* [REQUIRED ACTION] What is needed is a word-for-word copy of the lines below from the one with "Image resolution: width=565" through the one with "Screen dimensions: 1581x846", both included, with every picture left out.

* [DATASET CONTENT]
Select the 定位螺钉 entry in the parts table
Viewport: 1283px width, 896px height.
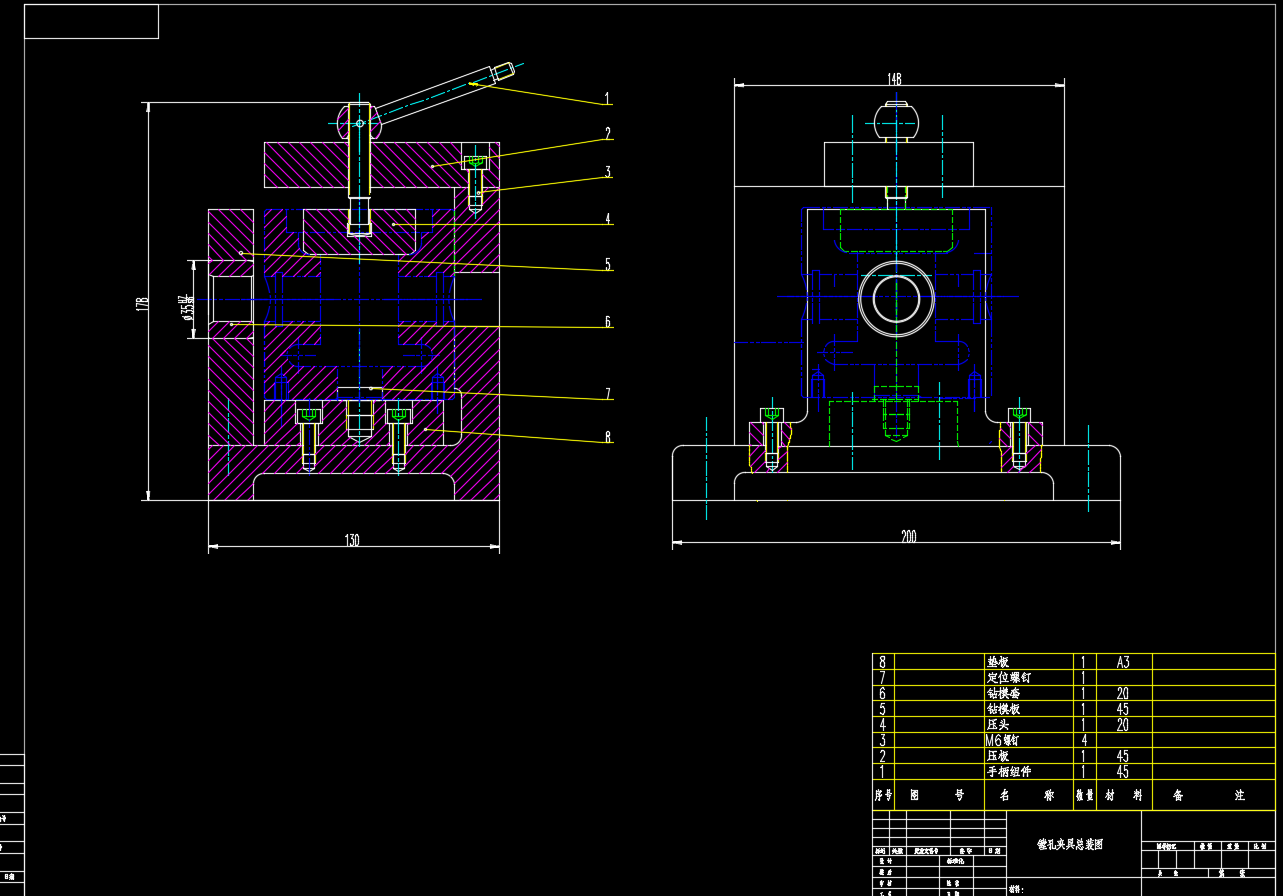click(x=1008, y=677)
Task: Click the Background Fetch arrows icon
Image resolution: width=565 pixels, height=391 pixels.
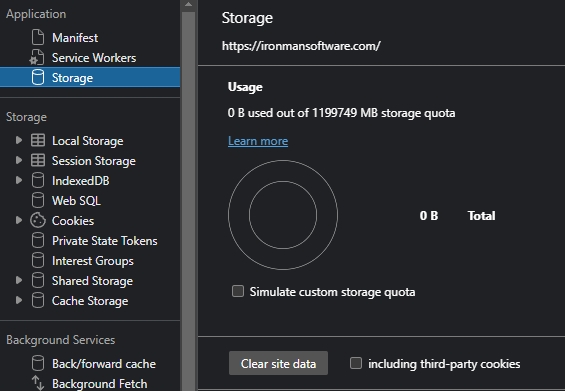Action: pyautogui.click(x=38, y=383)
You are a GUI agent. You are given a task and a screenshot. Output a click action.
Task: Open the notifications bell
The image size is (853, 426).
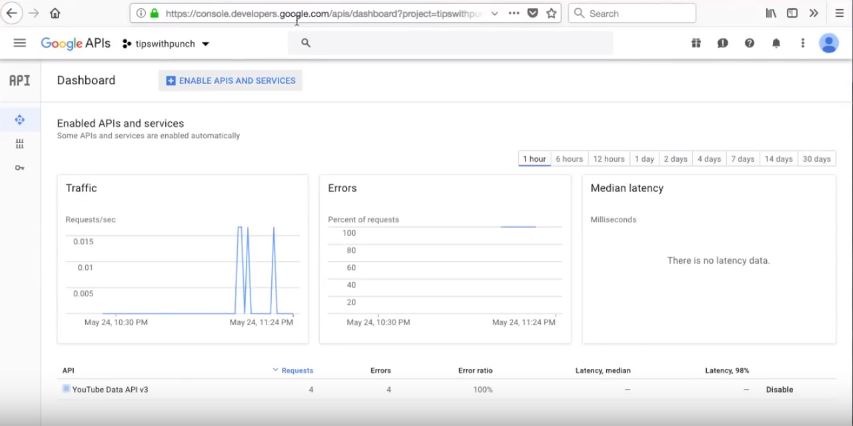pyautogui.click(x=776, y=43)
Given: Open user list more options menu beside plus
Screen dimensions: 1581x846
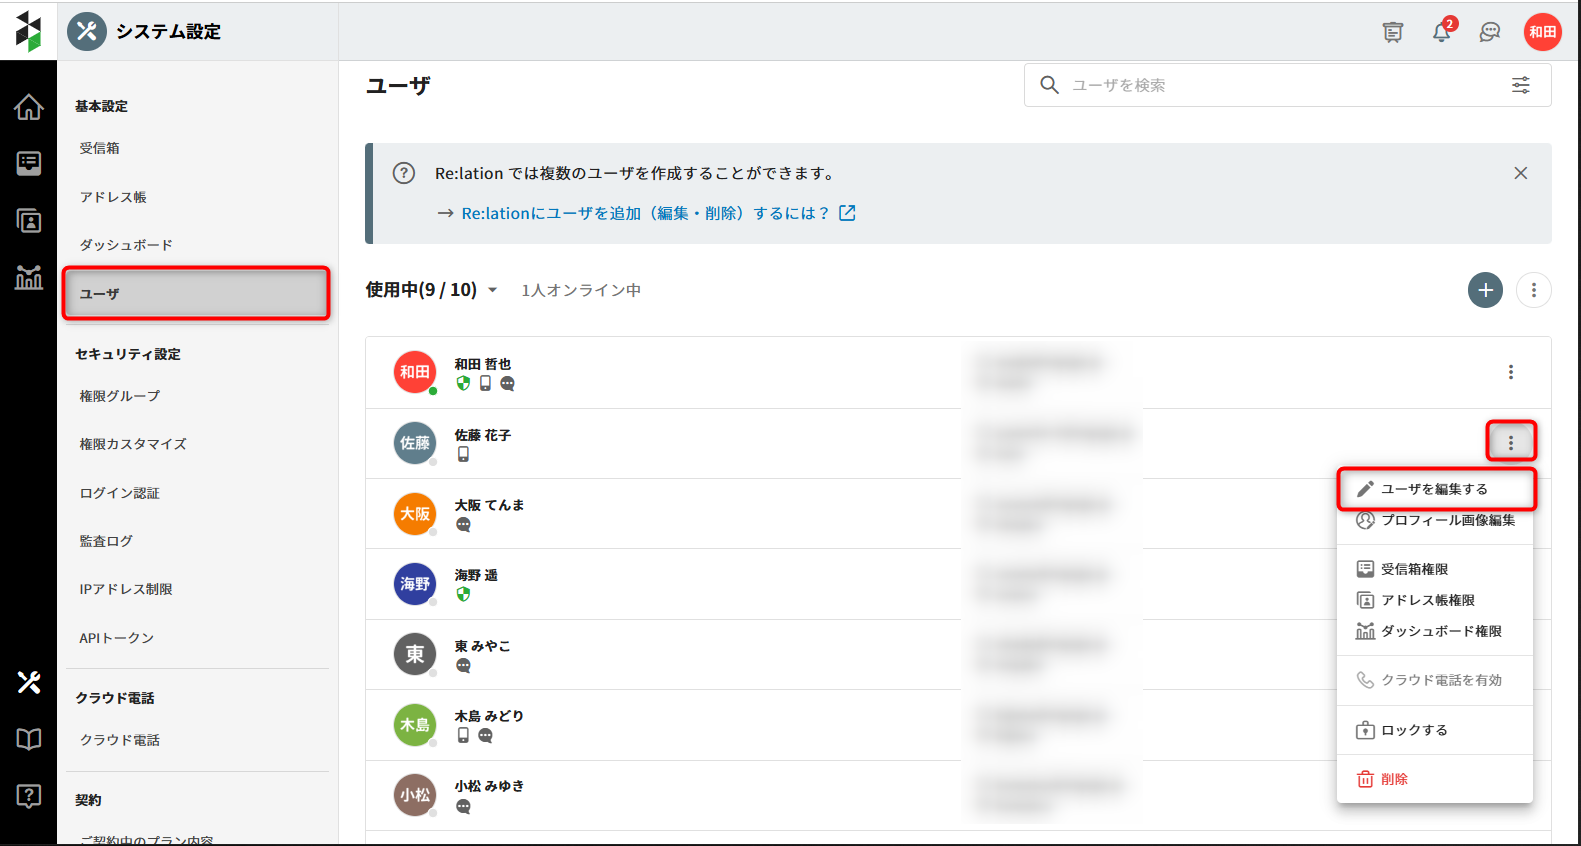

* * *

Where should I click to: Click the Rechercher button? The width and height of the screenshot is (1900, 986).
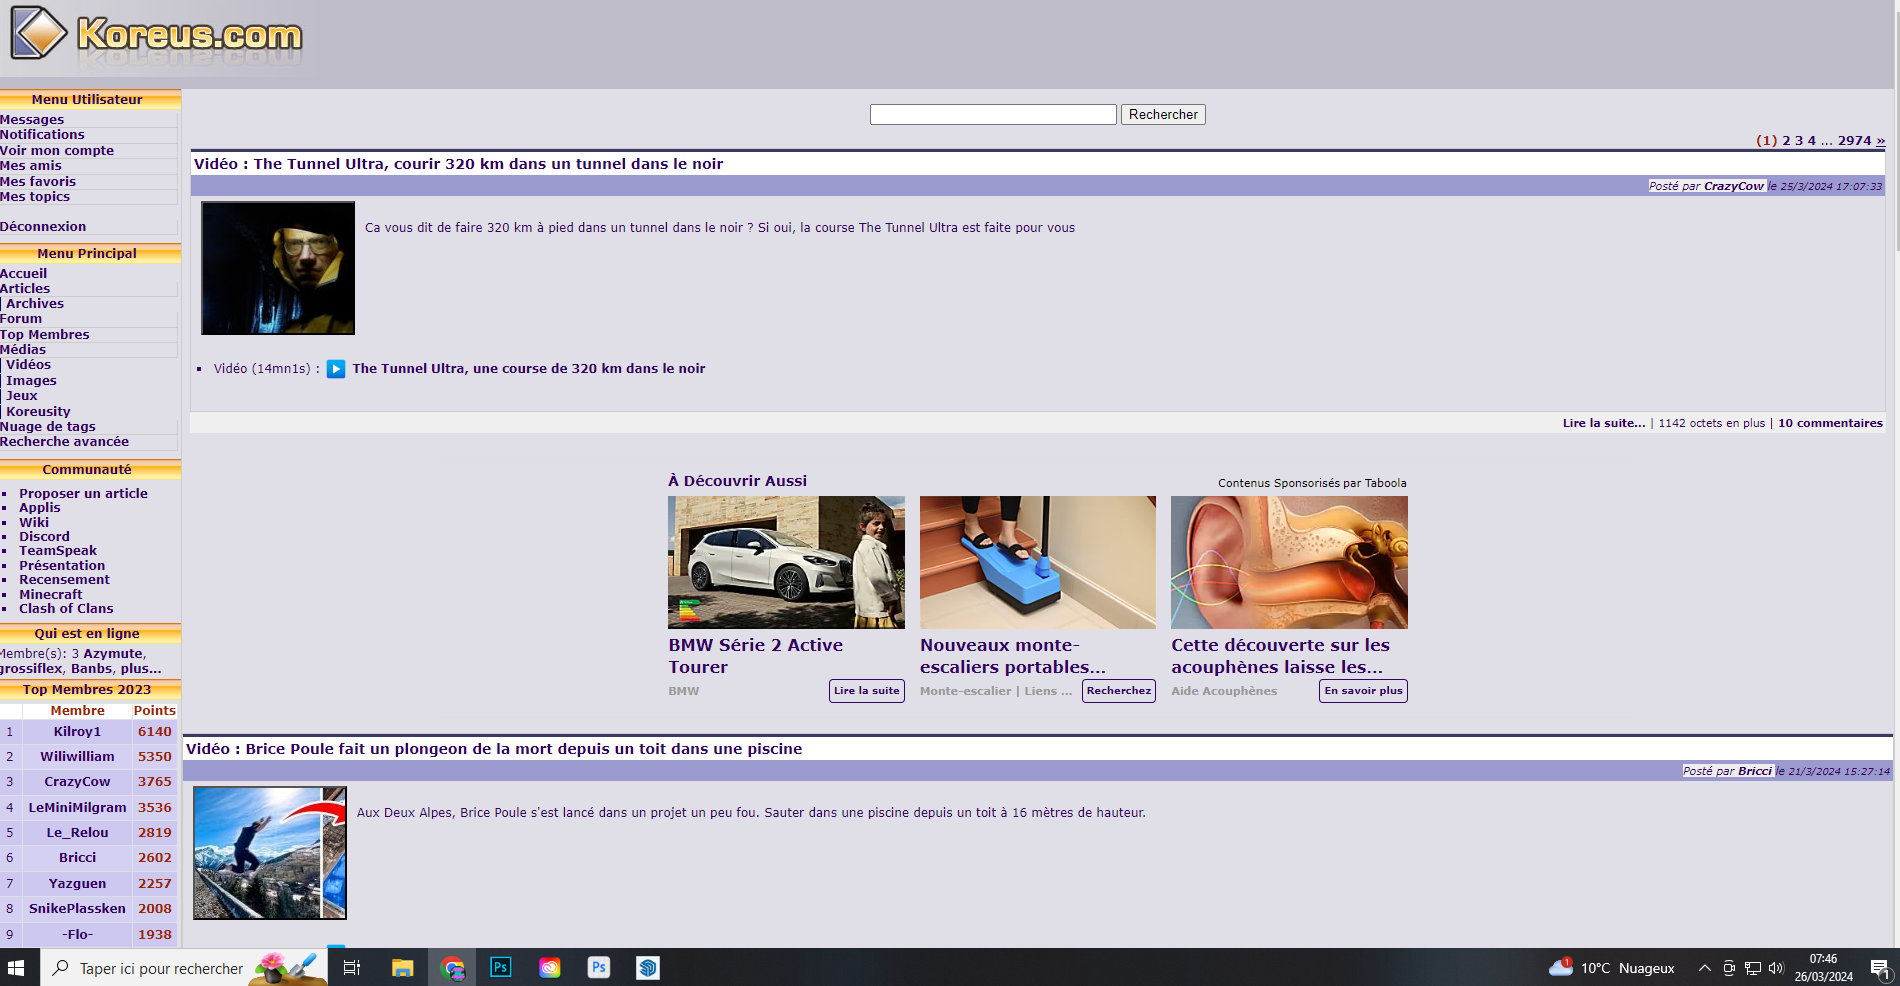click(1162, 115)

* [WRITTEN ANSWER]
Image resolution: width=565 pixels, height=391 pixels.
Action: pyautogui.click(x=38, y=383)
You are a GUI agent. You are given a task and a screenshot. Output a click action.
Task: Open the notifications bell
The image size is (853, 426).
pyautogui.click(x=776, y=43)
Given: Open user list more options menu beside plus
Screen dimensions: 1581x846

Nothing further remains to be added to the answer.